Unlocked Pro Trader: The Ballad of Wormtongue

Readers,

You know by now that good advice can make you and bad advice can break you. I do my best to give the best advice possible and it is in the spirit of advice that I will be advising about advisors. The first advisor I want to discuss is me. I give good advice and you should listen to me. Now that I have established my bona fides as an advisor advisor, I’d like you to step into my office because there are a few more things to discuss and I want you along for the ride.

We’re talking advisors to day because a non-commander is making a splash and there is still time to get into a few of the cards that are headed up in price as a result. It’s too late on some, but on others, there is still time. If you’re wondering which non-Commander I could mean, buckle up because I haven’t even begun to advise on advisors.

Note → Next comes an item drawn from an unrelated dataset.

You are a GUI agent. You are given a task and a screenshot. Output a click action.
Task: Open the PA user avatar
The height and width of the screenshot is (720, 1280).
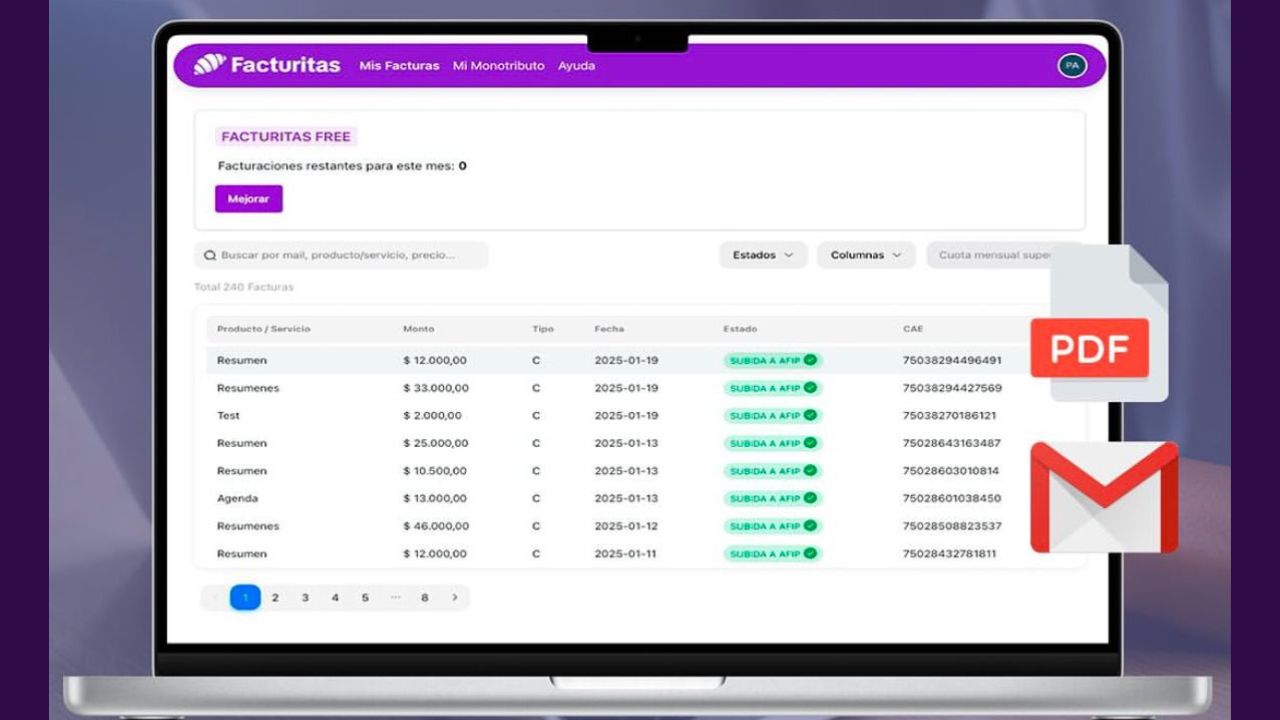(x=1072, y=65)
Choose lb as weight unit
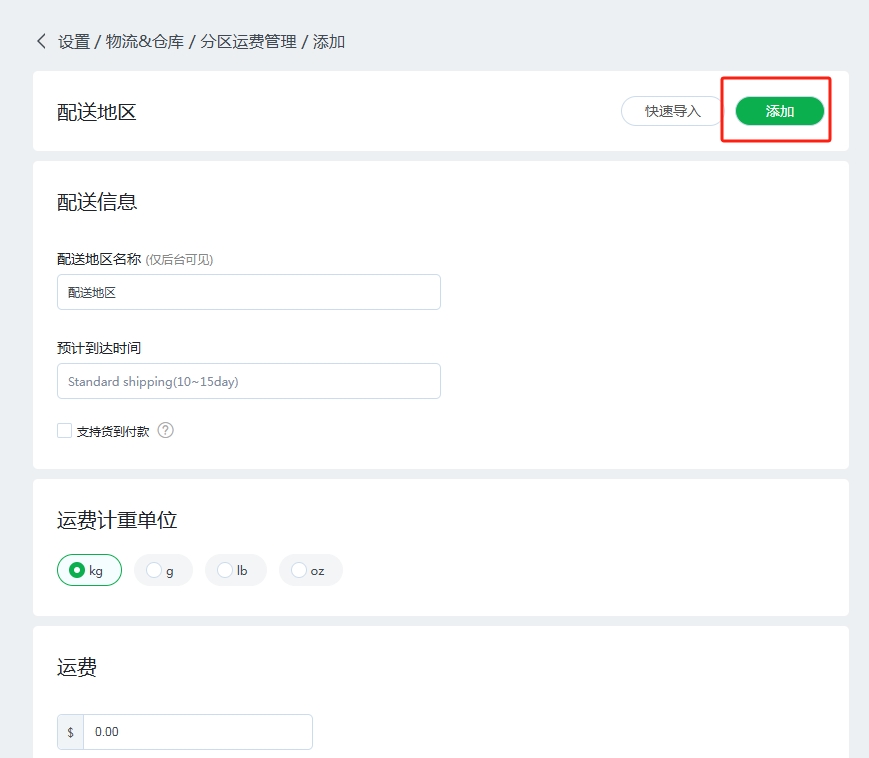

Boom, there they are in all of their persistent glory. They would probably be good enough if it said “Tap four untapped Persistent Petitioners” because milling twelve is pretty spicy and if Blue does anything well, it’s untapping creatures. However, it says “Tap four untapped Advisors” which means it would behoove you to fill a few of the non-petitioner creature slots in your EDH deck with some other advisors, when relevant, to get a few additional effects.

I didn’t mention much about this before because I thought it was too late for the most obvious inclusion in the deck, Thrumming Stone.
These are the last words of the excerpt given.